抜粋本文 ::
説明

インプリント装置

【課題】高い精度および効率でパターン転写を行うインプリント装置を提供する。
【解決手段】被転写基板に転写するパターンの形状を有するテンプレートを前記被転写基板上に形成されたレジストに接触させた状態で前記レジストを硬化することによりレジストパターンを形成するインプリント装置は、アレイ状をなすように所望の間隔で複数のテンプレートを保持するテンプレート保持手段と、前記テンプレートの位置を個々に制御する位置制御手段と、を持つ。

【発明の詳細な説明】
【技術分野】
【0001】
本発明の実施形態は、インプリント装置に関する。
【背景技術】
【0002】
インプリントリソグラフィ技術は、石英等の基板の表面に凹凸を形成してテンプレート(インプリント・マスク)を作製し、処理基板上に塗布された固化していないレジスト材にテンプレートを接触させ、その状態で、例えば光(UV(Ultra Violet)光)を照射することにより、レジスト材を固化し、さらに、テンプレートをレジスト材から上方へ引き上げて離すことにより、テンプレートに形成されたパターンの凹凸を反転したレジストパターンを形成する方法である。このようなインプリントリソグラフィ技術を光インプリントと呼ぶ。本明細書では、これら一連の工程による一回のレジストパターン形成の動作をインプリント動作と呼ぶこととする。
【0003】
1回のインプリント動作には、例えば次記するように多数の工程が含まれる。すなわち、レジスト剤の滴下、テンプレートの位置合わせ、下地パターンに対するテンプレートサイズや形状の補正、テンプレートのレジスト剤への接触とレジスト剤のテンプレート中への充填、レジスト剤の硬化、テンプレートの離型、次のインプリント位置への被転写基板の位置の移動などである。このため、従来から、1枚の被転写基板について複数回のインプリント動作を行なおうとすると、被転写基板にパターンを形成するための時間が長くなり、パターン形成のスループットが著しく低いという問題があった。

設問 ::
インプリント装置についての抜粋で、光を当ててレジスト材を固める方式のインプリントリソグラフィ技術は何と呼ばれていますか。 答えの根拠はこの抜粋だけにしてください。

エントリ一覧 ::
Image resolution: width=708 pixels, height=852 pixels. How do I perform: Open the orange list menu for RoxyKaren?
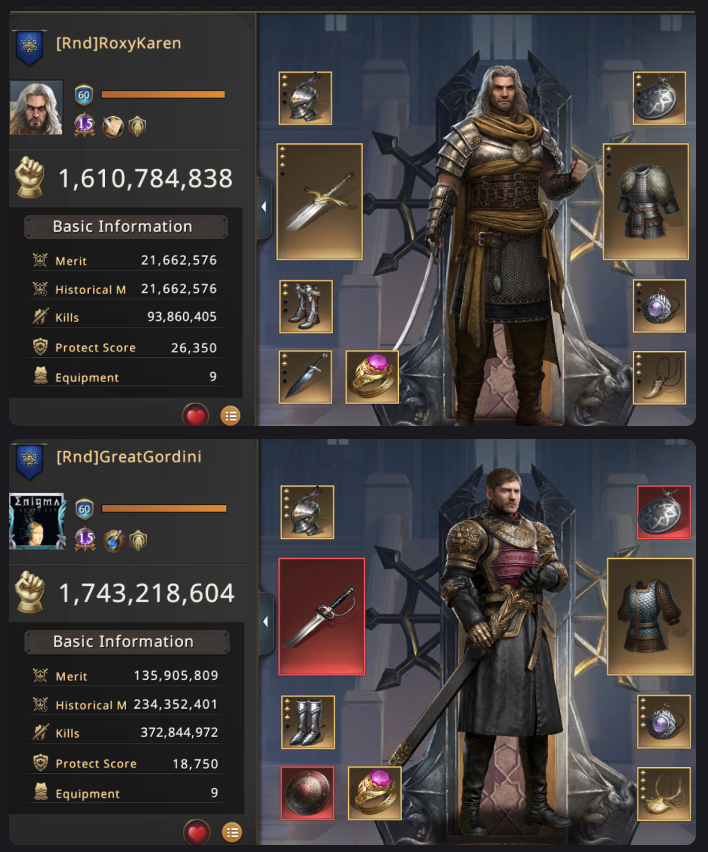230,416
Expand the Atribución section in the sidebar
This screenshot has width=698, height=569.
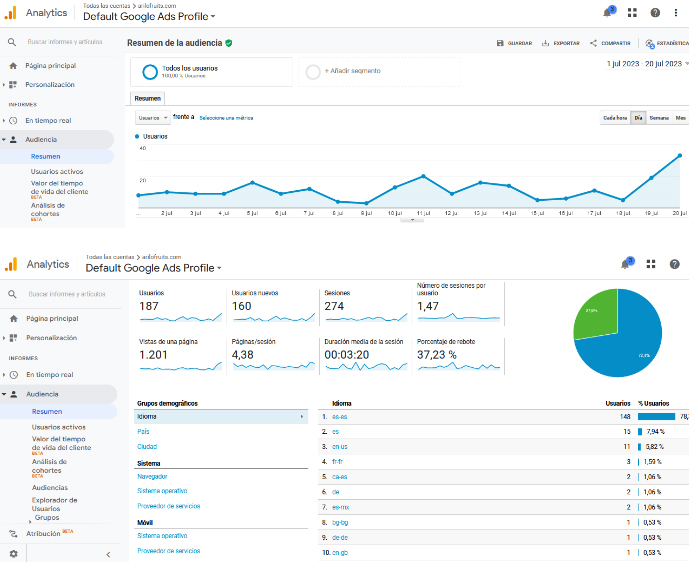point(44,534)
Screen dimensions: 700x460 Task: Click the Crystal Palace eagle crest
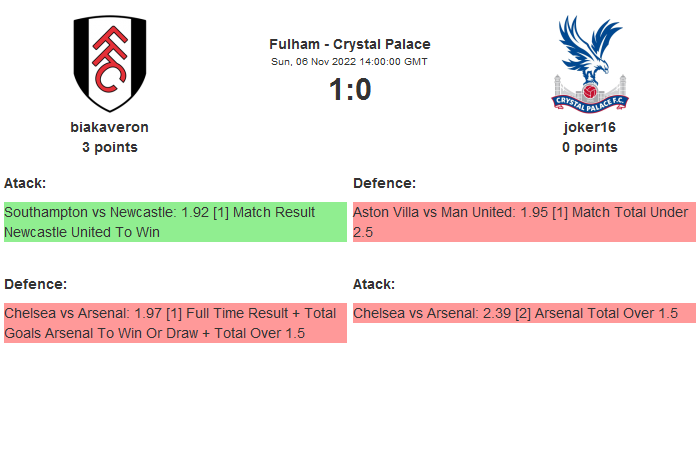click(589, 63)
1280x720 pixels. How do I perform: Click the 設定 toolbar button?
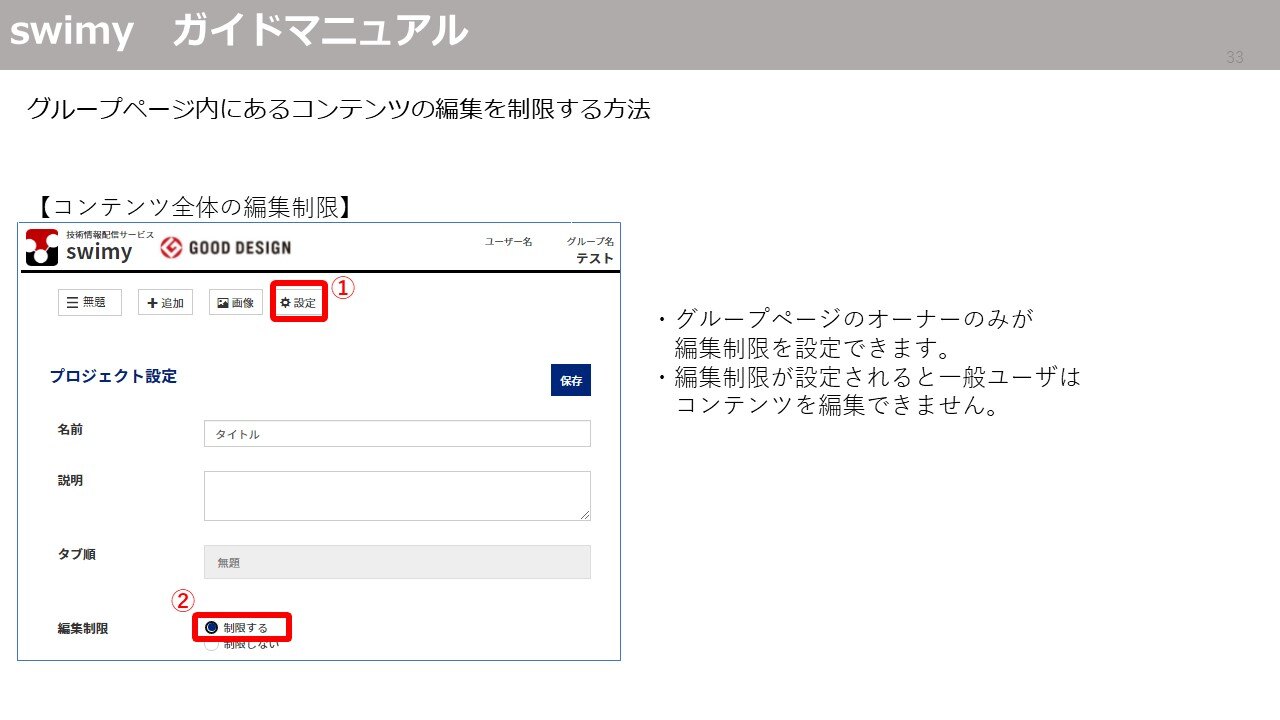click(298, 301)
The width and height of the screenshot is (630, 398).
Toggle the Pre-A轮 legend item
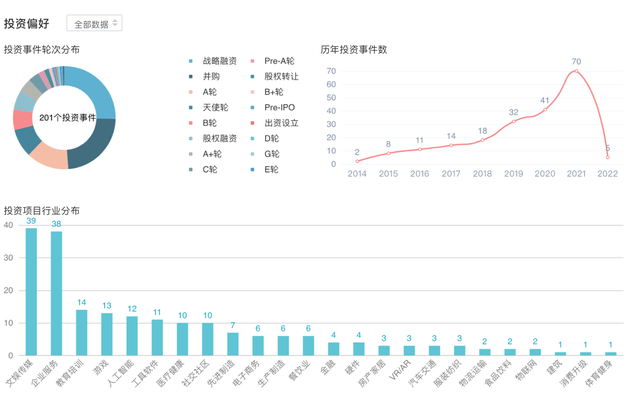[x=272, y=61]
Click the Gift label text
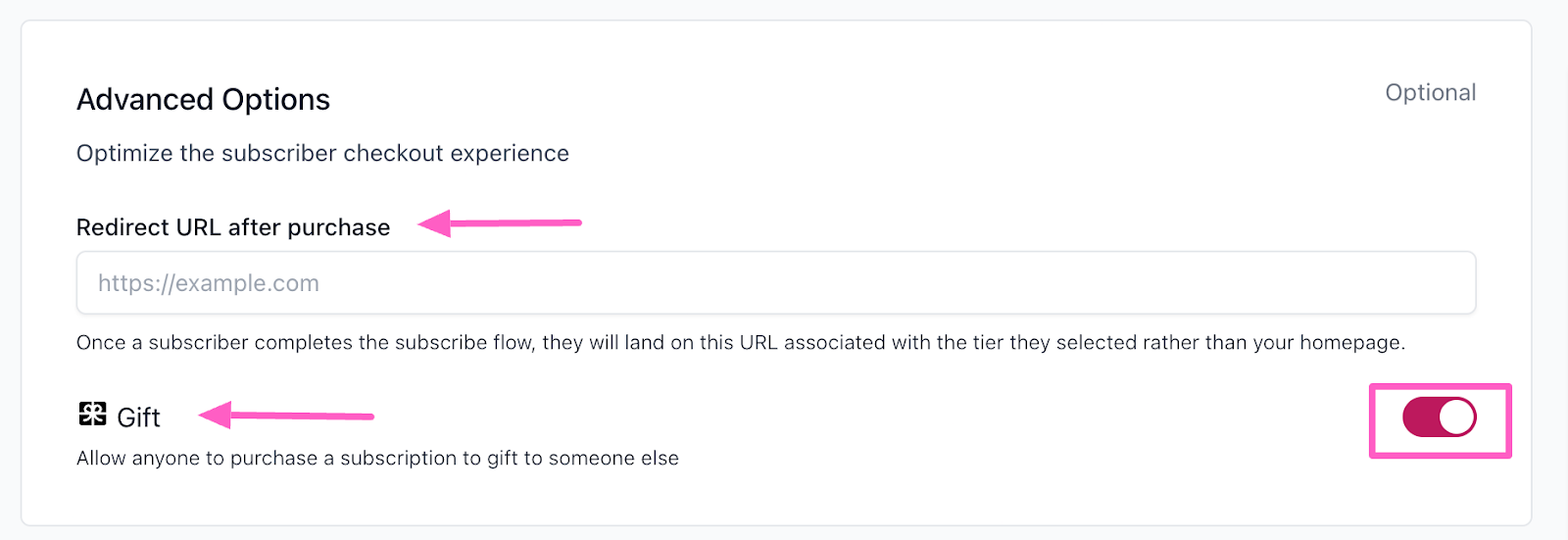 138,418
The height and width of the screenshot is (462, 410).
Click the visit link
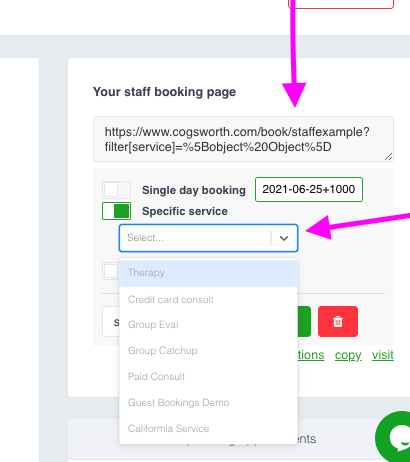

==

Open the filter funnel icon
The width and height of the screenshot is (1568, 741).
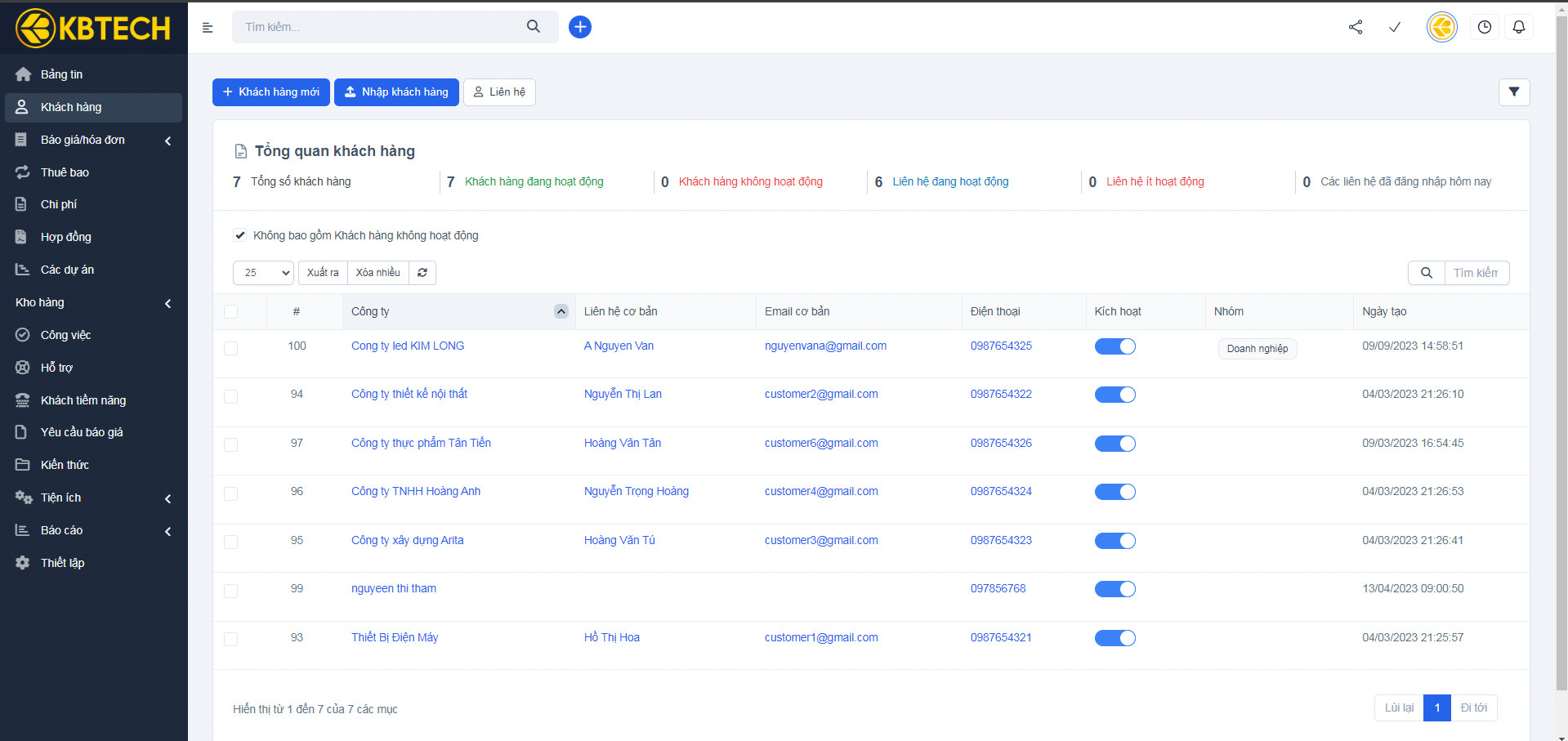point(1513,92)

--

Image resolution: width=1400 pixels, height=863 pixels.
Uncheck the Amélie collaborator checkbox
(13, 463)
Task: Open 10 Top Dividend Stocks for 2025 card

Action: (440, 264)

解答結果 ::
光インプリント